═══ Page ═══

Here, the whole screen is used and it’s possible (with a quick flick of my mouse’s scroll wheel) to view an entire newspaper page at once. The new interface certainly looks cleaner and more elegant, but this elegance comes at a cost. The most important thing about the database is the experience of browsing through its documents, but it currently feels like I’m looking at the world through a letterbox. This is particularly irritating when viewing newspapers. The full-screen feature provides a partial solution to this problem, but it’s a nuisance having to fire this up each time you want to view a document. For all of the powerful new search tools at our disposal, digital archives still require us to slog through hundreds (sometimes thousands) of potentially relevant sources before finding the ones that we need. In order to do this kind of research, it’s absolutely essentially to be able to examine and rule out irrelevant documents quickly. If you’ve got to enter full-screen, tweak the zoom level, and scroll around a bit before making these decisions it eats up time – an extra five seconds fiddling with each document soon mounts up over the course of a day’s research. Fortunately, the search interface includes a ‘Keywords in Context’ feature that allows you to preview the appearance of your search terms before loading an item in full – again, however, the BNA‘s solution of providing this contextual information by default (rather than after a mouse-click) is more elegant.

It’s hard to offer constructive solutions to these problems – flash interfaces provide us with some useful new tools, but I’ve yet to be convinced that the loss of speed and the cramped screen is worth it. A larger viewing area and a more fluid browsing experience would help to address some of the drawbacks.

═══

**Instructions for the task:** Copy out the part of the archive review that begins at the words "It’s hard to" and ends after "of the drawbacks.", putting "viewers" in place of "interfaces".

═══ Dataset excerpt ═══

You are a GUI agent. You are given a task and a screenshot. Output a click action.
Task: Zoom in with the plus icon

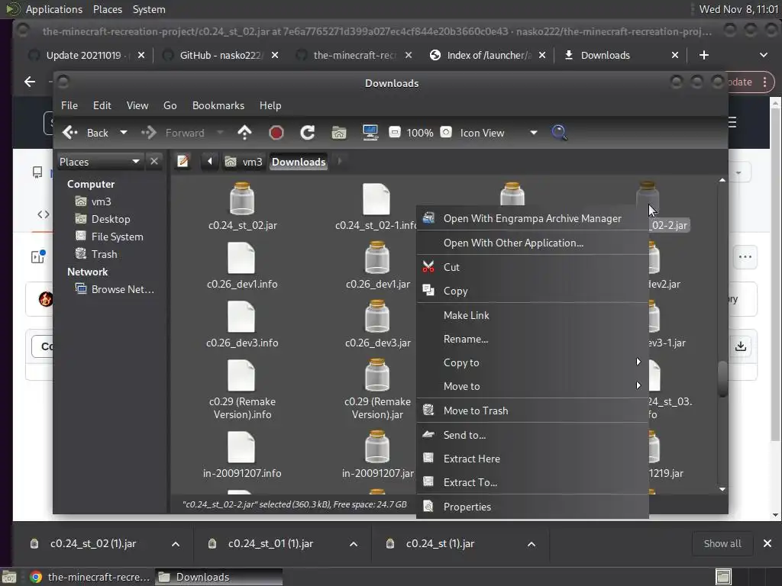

═══

**Exercise answer:**
It’s hard to offer constructive solutions to these problems – flash viewers provide us with some useful new tools, but I’ve yet to be convinced that the loss of speed and the cramped screen is worth it. A larger viewing area and a more fluid browsing experience would help to address some of the drawbacks.